● TEXT BLOCK:
There are a few options.
If you have a lot of data, set aside a random sample of the data. Build your model on one set, then use the other to determine a proper cutoff for the class probabilities using an ROC curve.
You can also upsample the data in the minority class. The SMOTE algorithm might help (see the reference below and the DMwR package for a function).
You can also use other techniques. rpart() and a few other functions can allow different costs on the errors, so you could favor the minority class more. You can bag this type of rpart() model to approximate what random forest is doing.
ksvm() in the kernlab package can also use unbalanced costs (but the probability estimates are no longer good when you do this). Many other packages have arguments for setting the priors. You can also adjust this to put more emphasis on the minority class.
One last thought: maximizing models based on accuracy isn't going to get you anywhere (you can get 99.99% off the bat). The caret can tune models based on the Kappa statistic, which is a much better choice in your case.
Sorry, I don't know how to post a comment on the earlier answer, so I'll create a separate answer.
I suppose that the problem is caused by high imbalance of dataset (too few cases of one of the classes are present). For each tree in RF the algorithm creates bootstrap sample, which is a training set for this tree. And if you have too few examples of one of the classes in your dataset, then the bootstrap sampling will select examples of only one class (major class). And thus tree cannot be grown on only one class examples. It seems that there is a limit on 10 unsuccessful sampling attempts.

● DATASET EXTRACT:
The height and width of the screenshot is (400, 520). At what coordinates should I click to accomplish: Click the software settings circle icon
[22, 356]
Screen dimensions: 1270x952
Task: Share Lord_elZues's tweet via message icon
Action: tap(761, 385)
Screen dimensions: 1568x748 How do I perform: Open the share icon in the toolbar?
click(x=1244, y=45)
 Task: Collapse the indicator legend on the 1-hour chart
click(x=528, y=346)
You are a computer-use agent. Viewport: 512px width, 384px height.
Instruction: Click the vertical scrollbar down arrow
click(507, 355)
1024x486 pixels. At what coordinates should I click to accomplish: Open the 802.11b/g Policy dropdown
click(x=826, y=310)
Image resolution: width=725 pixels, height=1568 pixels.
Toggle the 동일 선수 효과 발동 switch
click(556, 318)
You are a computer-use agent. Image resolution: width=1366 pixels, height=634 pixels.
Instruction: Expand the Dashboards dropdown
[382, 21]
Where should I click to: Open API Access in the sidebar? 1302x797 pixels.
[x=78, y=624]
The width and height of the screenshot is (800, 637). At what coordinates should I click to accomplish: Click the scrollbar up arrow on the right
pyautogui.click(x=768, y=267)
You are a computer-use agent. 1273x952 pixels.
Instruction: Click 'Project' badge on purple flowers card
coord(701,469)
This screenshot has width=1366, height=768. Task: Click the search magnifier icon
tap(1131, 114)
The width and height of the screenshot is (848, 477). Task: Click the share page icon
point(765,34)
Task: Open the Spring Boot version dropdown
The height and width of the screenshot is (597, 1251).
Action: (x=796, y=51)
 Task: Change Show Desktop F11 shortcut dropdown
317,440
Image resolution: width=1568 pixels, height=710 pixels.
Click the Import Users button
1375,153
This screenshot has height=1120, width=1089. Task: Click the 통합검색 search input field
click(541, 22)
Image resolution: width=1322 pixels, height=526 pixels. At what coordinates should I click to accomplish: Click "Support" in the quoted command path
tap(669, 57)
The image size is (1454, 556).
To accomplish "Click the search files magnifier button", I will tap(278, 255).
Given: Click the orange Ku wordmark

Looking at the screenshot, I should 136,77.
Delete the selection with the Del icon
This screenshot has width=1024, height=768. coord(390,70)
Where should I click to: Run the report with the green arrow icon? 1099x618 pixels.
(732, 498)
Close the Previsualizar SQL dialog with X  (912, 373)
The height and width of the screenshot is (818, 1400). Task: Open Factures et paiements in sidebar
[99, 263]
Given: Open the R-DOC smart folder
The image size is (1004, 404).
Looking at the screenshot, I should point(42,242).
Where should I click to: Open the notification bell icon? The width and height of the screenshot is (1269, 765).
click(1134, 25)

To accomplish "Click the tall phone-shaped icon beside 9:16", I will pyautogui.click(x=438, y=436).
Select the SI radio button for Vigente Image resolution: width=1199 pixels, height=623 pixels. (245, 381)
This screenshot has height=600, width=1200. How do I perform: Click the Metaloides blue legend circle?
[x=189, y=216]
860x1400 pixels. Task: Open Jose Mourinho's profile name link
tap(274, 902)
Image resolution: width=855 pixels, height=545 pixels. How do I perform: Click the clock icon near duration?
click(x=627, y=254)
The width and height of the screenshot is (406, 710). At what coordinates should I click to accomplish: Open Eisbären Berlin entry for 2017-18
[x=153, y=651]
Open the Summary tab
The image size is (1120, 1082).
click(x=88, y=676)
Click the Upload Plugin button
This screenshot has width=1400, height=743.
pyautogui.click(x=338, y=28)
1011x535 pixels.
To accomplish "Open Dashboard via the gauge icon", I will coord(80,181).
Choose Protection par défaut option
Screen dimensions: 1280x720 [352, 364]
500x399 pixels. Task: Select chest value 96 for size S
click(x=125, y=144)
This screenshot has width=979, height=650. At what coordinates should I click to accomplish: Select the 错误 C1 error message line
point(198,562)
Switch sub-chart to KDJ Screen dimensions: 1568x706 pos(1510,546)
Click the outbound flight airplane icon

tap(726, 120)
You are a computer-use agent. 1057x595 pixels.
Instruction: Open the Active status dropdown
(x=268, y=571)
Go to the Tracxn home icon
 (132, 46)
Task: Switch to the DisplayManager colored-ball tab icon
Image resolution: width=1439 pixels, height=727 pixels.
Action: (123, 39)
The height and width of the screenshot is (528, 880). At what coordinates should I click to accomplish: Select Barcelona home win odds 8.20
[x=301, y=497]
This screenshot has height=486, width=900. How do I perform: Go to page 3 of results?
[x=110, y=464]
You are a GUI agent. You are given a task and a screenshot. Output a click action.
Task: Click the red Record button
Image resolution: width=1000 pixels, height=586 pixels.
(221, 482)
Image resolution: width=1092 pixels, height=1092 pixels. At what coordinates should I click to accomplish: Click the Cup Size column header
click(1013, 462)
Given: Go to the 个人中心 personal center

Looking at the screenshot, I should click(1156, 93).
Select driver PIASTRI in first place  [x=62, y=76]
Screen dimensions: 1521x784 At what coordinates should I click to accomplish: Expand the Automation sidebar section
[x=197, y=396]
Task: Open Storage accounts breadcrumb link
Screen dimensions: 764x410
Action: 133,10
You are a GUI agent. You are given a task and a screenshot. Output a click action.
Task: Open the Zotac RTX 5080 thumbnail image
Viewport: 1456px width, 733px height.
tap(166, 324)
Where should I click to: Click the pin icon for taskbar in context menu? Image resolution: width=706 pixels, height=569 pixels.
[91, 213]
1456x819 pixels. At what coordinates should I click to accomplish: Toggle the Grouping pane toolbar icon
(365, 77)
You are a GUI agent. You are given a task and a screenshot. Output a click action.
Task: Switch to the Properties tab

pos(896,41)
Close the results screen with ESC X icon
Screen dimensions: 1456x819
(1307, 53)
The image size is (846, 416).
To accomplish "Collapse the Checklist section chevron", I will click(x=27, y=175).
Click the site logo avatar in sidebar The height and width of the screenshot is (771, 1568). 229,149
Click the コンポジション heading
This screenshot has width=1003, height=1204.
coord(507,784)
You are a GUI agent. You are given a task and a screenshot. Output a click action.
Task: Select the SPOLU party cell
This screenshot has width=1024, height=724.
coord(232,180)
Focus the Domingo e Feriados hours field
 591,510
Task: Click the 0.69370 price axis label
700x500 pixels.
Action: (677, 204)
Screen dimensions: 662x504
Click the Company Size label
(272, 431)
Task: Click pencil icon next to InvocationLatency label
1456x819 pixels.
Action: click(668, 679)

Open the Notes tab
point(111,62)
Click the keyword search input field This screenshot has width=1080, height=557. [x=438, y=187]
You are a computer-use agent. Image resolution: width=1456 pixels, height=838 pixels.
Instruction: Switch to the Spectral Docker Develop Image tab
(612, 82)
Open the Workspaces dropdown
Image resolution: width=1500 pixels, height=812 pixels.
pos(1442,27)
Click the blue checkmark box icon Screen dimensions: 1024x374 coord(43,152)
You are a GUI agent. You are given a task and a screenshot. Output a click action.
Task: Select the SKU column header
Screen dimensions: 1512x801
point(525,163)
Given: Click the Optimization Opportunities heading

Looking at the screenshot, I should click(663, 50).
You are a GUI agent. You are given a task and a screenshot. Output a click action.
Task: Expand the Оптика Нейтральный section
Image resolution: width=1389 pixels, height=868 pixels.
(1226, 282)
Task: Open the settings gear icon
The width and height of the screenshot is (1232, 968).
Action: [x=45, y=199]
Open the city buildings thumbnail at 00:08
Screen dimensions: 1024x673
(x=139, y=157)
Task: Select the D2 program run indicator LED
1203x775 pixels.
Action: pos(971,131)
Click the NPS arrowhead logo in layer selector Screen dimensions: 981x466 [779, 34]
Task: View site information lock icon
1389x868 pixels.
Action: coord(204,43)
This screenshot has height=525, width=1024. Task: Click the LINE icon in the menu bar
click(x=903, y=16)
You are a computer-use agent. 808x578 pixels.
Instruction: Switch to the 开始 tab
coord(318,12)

● TASKS TO PERFORM:
A: Print the passage of the thread on imbalanced classes between "If you have a" and "for a function).", inclusive.
B: Name every package mentioned by name in the thread on imbalanced classes.
The entries come from a source unrelated to the thread above.

● WORKED ANSWERS:
A:
If you have a lot of data, set aside a random sample of the data. Build your model on one set, then use the other to determine a proper cutoff for the class probabilities using an ROC curve.
You can also upsample the data in the minority class. The SMOTE algorithm might help (see the reference below and the DMwR package for a function).

B: DMwR, kernlab, caret